Cockpit shows all apps with one-click bundle install; deployer pre-installs the right tester set; runbook matches #241

Open
opened 2026-05-30 15:29:06 +00:00 by mik-tf · 1 comment
Owner

A tester who opens the cockpit should see the full app set, use the ones that are pre-installed, and install the rest with one click. None of this should be a manual operator step: the deployer must install the right set on a fresh tester, and the runbook must document the admin-side hub and the tester-side set accurately. This issue tracks making that true end to end.

Today there are gaps. On a live tester we found: only the Hero Books server binary was running (no web, no admin), so the librarian had no UI; the cockpit catalog lists each app by its admin binary only, so the server and web variants never show; hero_memory (the librarian's backing store) is not in the cockpit catalog; and the deployment runbook still lists services that the current architecture removed. The validation we did to confirm the pieces work was done by hand on one tester. The point of this issue is to move all of it into the deployer and the runbook so it is automatic.

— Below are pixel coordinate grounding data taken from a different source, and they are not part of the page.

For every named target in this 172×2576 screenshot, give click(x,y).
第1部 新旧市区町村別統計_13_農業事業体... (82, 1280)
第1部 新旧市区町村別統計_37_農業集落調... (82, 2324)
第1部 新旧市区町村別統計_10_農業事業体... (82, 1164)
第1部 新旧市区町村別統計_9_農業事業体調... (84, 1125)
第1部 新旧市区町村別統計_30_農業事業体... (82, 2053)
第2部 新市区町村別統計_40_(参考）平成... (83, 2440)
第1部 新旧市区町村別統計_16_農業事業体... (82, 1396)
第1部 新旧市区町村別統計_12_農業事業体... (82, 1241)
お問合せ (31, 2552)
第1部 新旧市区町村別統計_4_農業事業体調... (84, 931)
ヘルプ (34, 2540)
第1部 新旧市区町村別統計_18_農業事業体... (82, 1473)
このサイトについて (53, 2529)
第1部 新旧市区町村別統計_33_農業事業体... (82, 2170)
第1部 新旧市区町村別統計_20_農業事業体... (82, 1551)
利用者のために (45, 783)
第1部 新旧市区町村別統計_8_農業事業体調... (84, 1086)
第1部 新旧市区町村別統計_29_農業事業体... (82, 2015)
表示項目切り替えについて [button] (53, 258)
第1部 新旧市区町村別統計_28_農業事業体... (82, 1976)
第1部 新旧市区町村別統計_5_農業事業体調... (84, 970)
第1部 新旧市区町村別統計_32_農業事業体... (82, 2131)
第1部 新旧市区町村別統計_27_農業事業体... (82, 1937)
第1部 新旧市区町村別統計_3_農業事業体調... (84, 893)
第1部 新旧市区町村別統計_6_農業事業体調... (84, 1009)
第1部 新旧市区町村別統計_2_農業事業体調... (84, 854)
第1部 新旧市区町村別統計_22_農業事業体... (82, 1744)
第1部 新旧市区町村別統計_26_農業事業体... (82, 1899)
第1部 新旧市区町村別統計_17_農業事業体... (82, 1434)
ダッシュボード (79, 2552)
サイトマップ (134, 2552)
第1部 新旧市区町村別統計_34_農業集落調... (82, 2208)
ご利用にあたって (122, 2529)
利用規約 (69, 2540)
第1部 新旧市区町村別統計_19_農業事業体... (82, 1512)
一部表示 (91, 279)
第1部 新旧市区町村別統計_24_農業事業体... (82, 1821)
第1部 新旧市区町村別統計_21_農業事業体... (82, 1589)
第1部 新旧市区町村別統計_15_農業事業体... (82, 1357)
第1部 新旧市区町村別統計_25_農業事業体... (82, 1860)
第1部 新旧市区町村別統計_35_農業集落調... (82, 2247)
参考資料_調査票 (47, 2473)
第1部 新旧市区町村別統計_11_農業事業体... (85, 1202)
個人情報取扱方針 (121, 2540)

The model we agreed (cockpit UX)

A service ships as a bundle of binaries (server, web, admin). The cockpit treats the unit of install as the app and the unit of display as the binary:

  • When none of an app's binaries are installed: show one collapsed row, for example "Hero Books", with an Install button. Clicking it installs and starts all of the app's binaries together (server, web, admin). No way to install a half-app.
  • When any of the app's binaries are running: show the individual binary rows as they come from the process supervisor today, each with its own state, URL, and start/stop/restart/logs actions.

This is simple and avoids the footgun of installing a web frontend without its server.

Three coordinated pieces

1. Cockpit catalog (hero_cockpit)

  • Restructure the catalog from one admin-binary-per-app to one entry per app that lists its binary set (the server/web/admin binaries that the process supervisor manages). Binary sets are read from each repo's service manifests, for example Hero Books is server + web + admin, Hero Agent is server + admin, some apps are admin only.
  • list_catalog: an app is installed if any of its binaries is known to the supervisor. Uninstalled apps emit one bundle row; installed apps emit nothing extra because their binaries already appear from the supervisor's running set.
  • install_service: after the build step, start each binary in the app's set (today it starts a single binary). Validate the requested app name against the catalog.
  • Add hero_memory to the catalog.

2. Deployer tester service set (hero_os_tfgrid_deployer)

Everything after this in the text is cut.